• **Given records**
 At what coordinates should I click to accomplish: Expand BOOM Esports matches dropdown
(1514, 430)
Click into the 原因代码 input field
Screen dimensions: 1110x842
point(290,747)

• **Instructions for the task**
Every single line of the listing must be retyped exactly.

• **Solution to the problem**
 At what coordinates should I click to accomplish: Expand BOOM Esports matches dropdown
(1514, 430)
Click into the 原因代码 input field
Screen dimensions: 1110x842
point(290,747)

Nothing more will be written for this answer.